HA Disaster, Then Restored, Can't Update

Adam_Zilko · July 12, 2020, 3:21am

I’m running HA on a VirtualBox on a Win 10 server. The server shutdown while the VM was running. When I tried to start it back up after the server restarted, it wouldn’t start, rebooted a few times, and went back to an older backup from last month.

The version it restored to, is running 0.0110.4, and the OS is 3.13. I can’t get either HA, or the OS, to update. I don’t really know anything about linux, and I’m not good at troubleshooting this. However, the VirtualBox is saying there’s a EXT-4fs error, w/ something about a bad block checksum.

I’m completely at a loss on what I can do to troubleshoot / fix this.

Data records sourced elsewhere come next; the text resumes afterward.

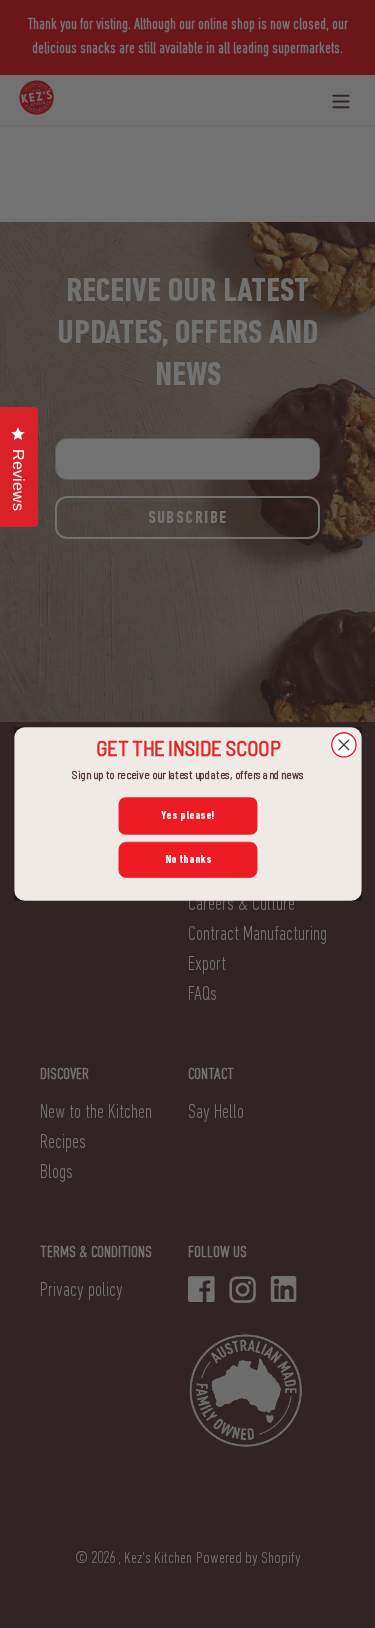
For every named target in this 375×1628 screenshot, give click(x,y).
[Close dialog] (343, 745)
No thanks (187, 859)
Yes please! (187, 815)
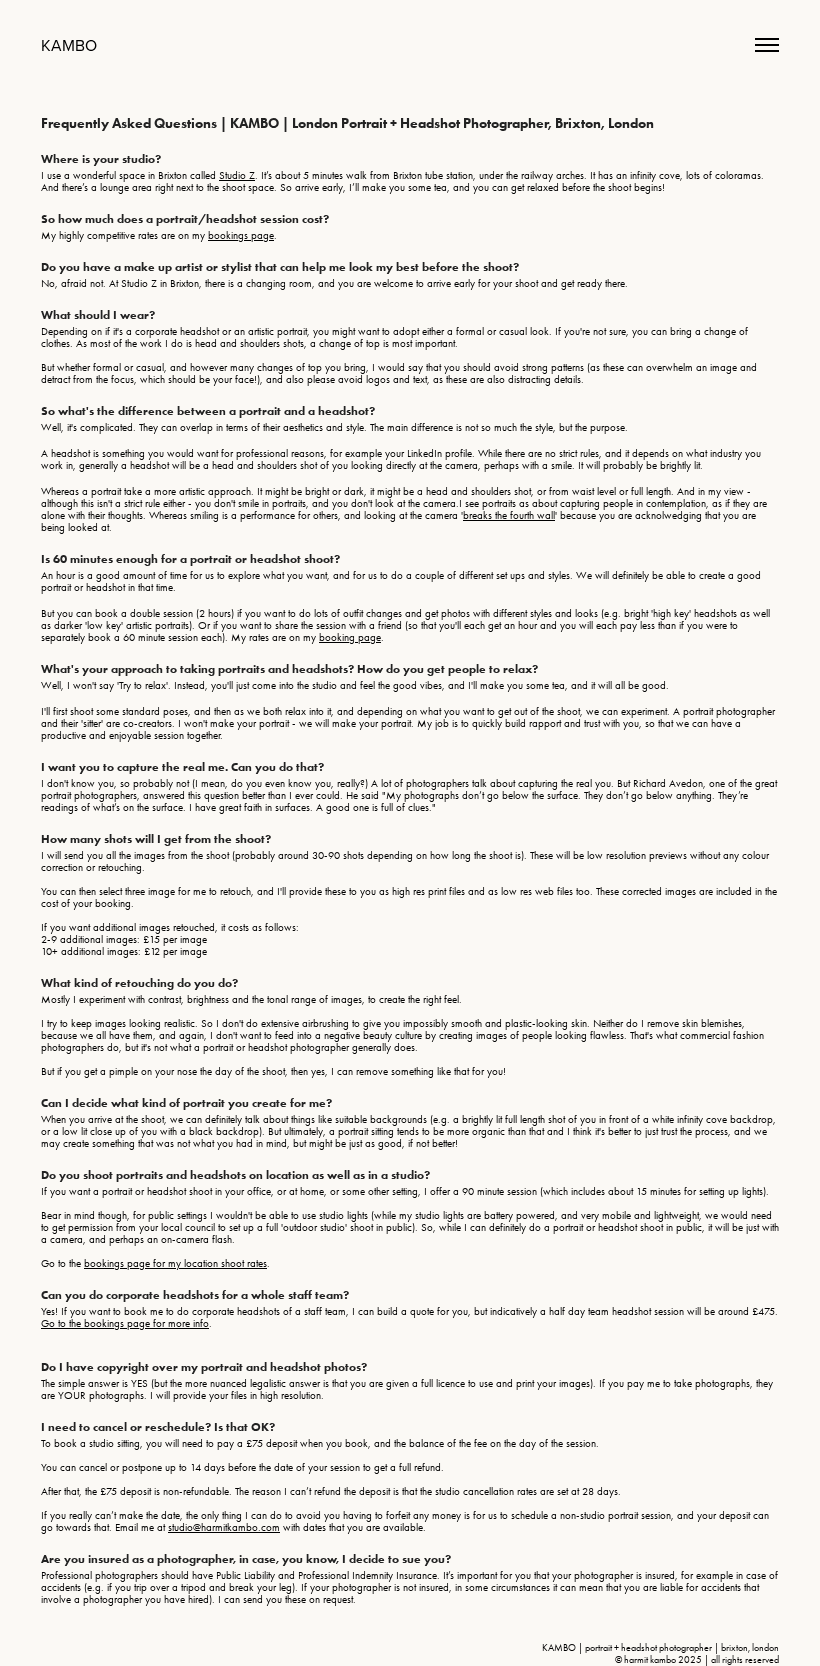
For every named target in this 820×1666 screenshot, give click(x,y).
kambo (69, 45)
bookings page (241, 235)
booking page (350, 637)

I’m afraid that if I can’t fix this, I’ll be hanging up HA for good as it’s simply too difficult to troubleshoot for me, and takes too much time. Starting over seem like much too large of a task as well.

I’m hoping someone can help point me in the right direction here. I appreciate any help. If you tell me how to get you the info needed to troubleshoot this, I’m very happy to do so.

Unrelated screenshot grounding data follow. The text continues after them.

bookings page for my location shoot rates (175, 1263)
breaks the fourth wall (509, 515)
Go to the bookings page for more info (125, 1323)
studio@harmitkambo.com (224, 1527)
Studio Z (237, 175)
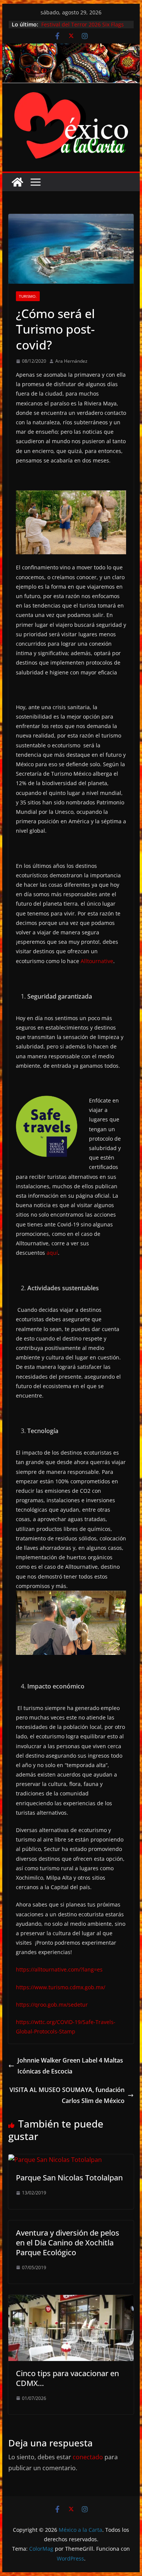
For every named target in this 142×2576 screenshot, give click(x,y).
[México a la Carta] (71, 49)
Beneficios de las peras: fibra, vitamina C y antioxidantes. (77, 25)
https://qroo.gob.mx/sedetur (52, 2004)
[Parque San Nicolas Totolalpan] (55, 2159)
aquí (52, 1252)
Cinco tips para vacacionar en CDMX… (67, 2378)
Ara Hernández (71, 361)
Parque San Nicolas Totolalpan (69, 2177)
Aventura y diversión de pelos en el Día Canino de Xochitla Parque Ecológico (67, 2242)
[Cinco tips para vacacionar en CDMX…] (71, 2300)
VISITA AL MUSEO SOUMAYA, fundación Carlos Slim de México (67, 2095)
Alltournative (97, 961)
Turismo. (28, 296)
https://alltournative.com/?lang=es (59, 1969)
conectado (88, 2457)
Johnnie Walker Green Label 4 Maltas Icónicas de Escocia (70, 2065)
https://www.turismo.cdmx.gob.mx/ (60, 1987)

Adam_Zilko · July 12, 2020, 3:42am

francisp · July 12, 2020, 3:46am

The normal procedure to fix ext4 errors on a root fs is to attach the HDD to another Linux machine, or to boot up with a Linux live CD and run e2fsck. I don’t know virtual box, but maybe you can spin up a new VM with Debian, and mount your HA VM disk in there to run e2fsck.

BTW: I would never run HA on windows. As you discovered, there is no way to stop windows from rebooting.

Adam_Zilko · July 12, 2020, 4:27am

Somehow, through multiple retries, I was able to get the Core to update. However, for the OS, I’m getting this,

20-07-12 04:25:42 INFO (MainThread) [supervisor.hassos] Fetch OTA update from https://github.com/home-assistant/operating-system/releases/download/4.11/hassos_ova-4.11.raucb
20-07-12 04:25:53 INFO (MainThread) [supervisor.hassos] OTA update is downloaded on /data/tmp/hassos-4.11.raucb
20-07-12 04:25:53 INFO (MainThread) [supervisor.utils.gdbus] Call de.pengutronix.rauc.Installer.Install on /
20-07-12 04:25:53 INFO (MainThread) [supervisor.utils.gdbus] Start dbus monitor on de.pengutronix.rauc
20-07-12 04:25:53 INFO (MainThread) [supervisor.utils.gdbus] Stop dbus monitor on de.pengutronix.rauc
20-07-12 04:25:53 INFO (MainThread) [supervisor.utils.gdbus] Call org.freedesktop.DBus.Properties.GetAll on /
20-07-12 04:25:53 ERROR (MainThread) [supervisor.hassos] HassOS update fails with: signature verification failed: error:2E09A09E:CMS routines:CMS_SignerInfo_verify_content:verification failure

craigcurtin · July 12, 2020, 4:43am

Yeah you really need to check and fix the filesystem

Spin uo another Linux VM (rescueTux is a live distro that is pretty good and has lots of tools in it) on Virtual Box and then with Hass shutdown - mount the disk for the HA onto the Rescue VM.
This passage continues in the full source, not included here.